Instructions to follow - State, as a bare number, how many lines below contain "Task".

Data section -
--

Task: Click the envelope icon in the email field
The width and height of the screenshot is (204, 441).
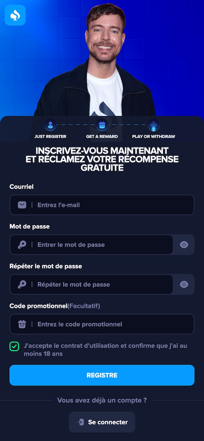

--

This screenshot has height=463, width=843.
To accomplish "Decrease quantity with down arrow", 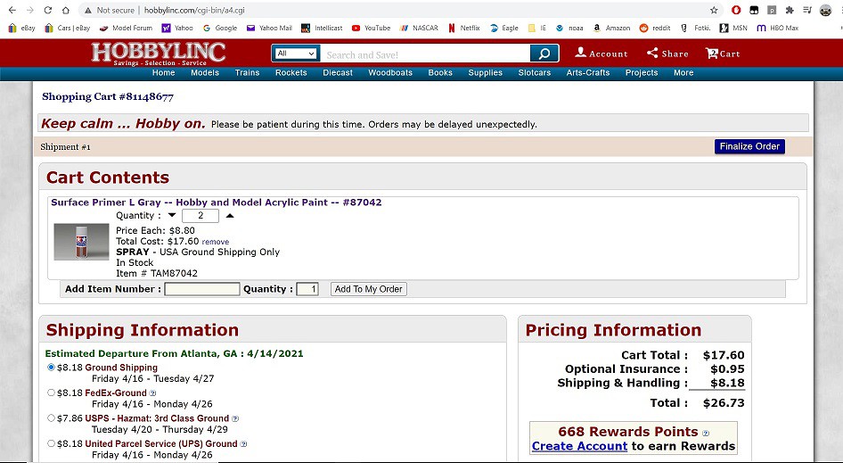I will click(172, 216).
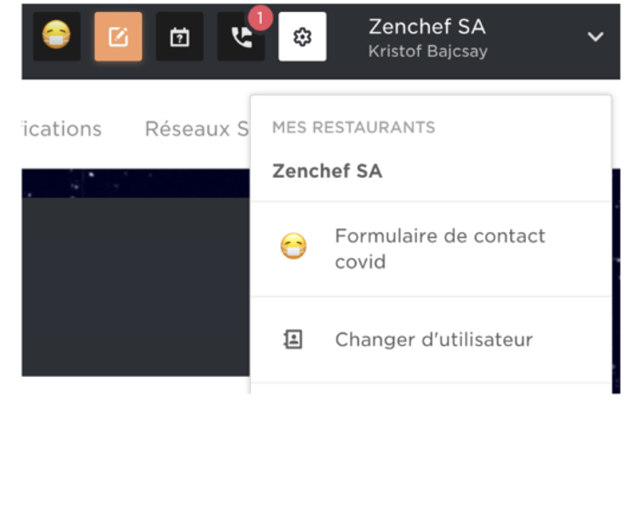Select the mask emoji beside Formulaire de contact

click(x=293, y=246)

--

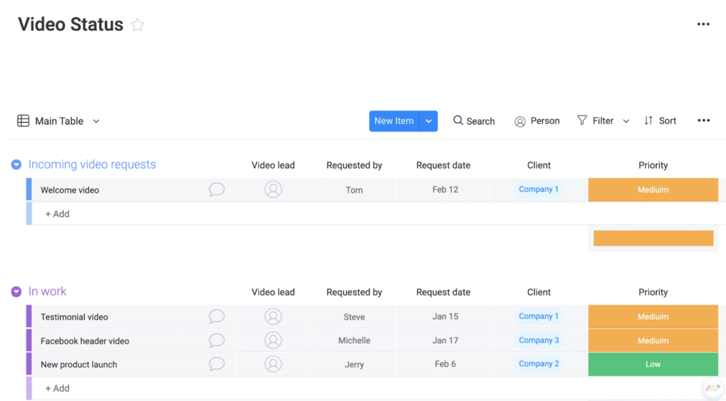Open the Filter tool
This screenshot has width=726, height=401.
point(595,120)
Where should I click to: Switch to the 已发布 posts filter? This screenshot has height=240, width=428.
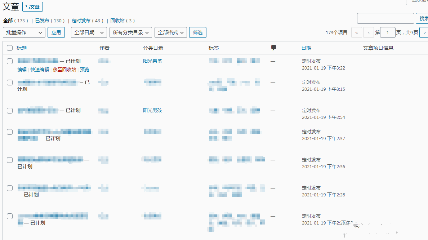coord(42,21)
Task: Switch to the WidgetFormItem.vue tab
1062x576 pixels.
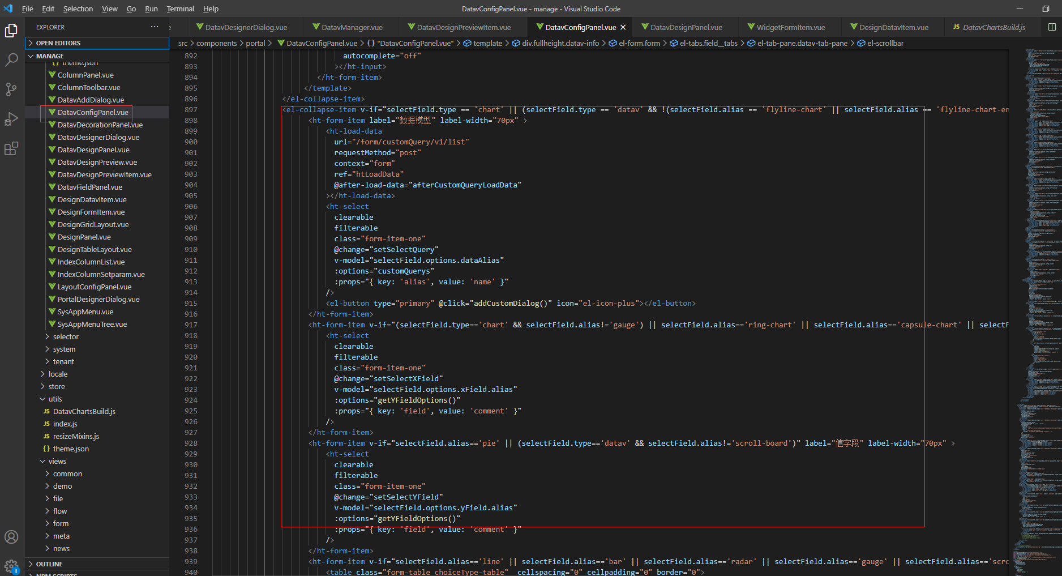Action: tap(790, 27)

--

Solved exercise - 2